Journalism & ‘Mutual Aid’: CJR reporter, Darryl Holliday tells how mutual aid’s solidarity network has risen and resulted from untenable economic disparity and social breakdown. From this, Holiday wrote how this should give journalists something they need to hear, saying that when government and civic institutions fail to provide equal benefits across society, marginalized people will create new systems. What does this mean for journalists? This means we have to be more clear in what we report, as well as inclusive such as represent different communities evenly instead of unevenly as the press tends to do.
How to cover COVID-19 correctly: Journalism has changed a lot during these past few months due to COVID-19. Many media outlets have reported on the matter in their own way and some of them have worked while others have not. Poynter reporter, Roy Peter Clark, provides some writing tools to better cover COVID-19 in a comprehensible way. Clark provides amazing tips for the upcoming future journalists in order to provide accurate knews with the goal to give people what they need to make safe decisions about their personal health and the public’s health and to give readers confidence in their knowledge so they will not be harmed by the type of anxiety that leads to panic-and worse.
Why the GOP is never coming back to mainstream news: Academic Nikki Usher explains why Republicans have given up on mainstream media and why they seem to love misinformation.

Supplied information —
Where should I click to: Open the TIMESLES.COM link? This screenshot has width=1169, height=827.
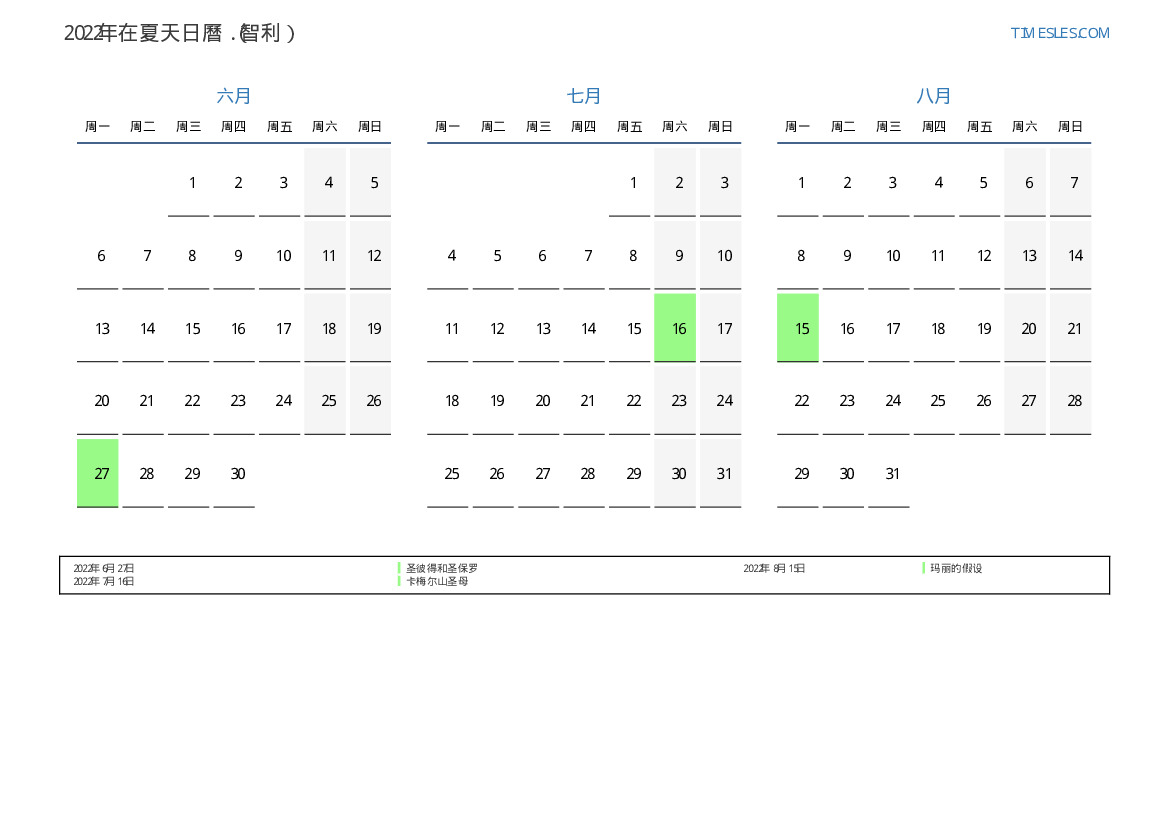click(1059, 33)
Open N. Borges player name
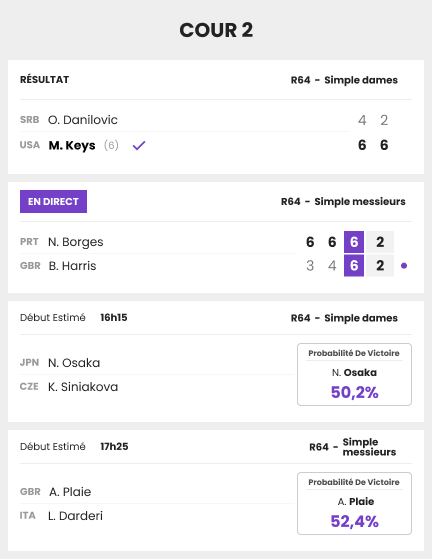The width and height of the screenshot is (432, 559). tap(76, 242)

Exercises to complete —
#1 From the journalism notes above, reproduce the text word for word, beginning at the words "How to cover" and stopping after "to panic-and worse.".
#2 In the journalism notes, which Poynter reporter offers writing tools for covering COVID-19?

Written answers —
#1
How to cover COVID-19 correctly: Journalism has changed a lot during these past few months due to COVID-19. Many media outlets have reported on the matter in their own way and some of them have worked while others have not. Poynter reporter, Roy Peter Clark, provides some writing tools to better cover COVID-19 in a comprehensible way. Clark provides amazing tips for the upcoming future journalists in order to provide accurate knews with the goal to give people what they need to make safe decisions about their personal health and the public’s health and to give readers confidence in their knowledge so they will not be harmed by the type of anxiety that leads to panic-and worse.

#2 Roy Peter Clark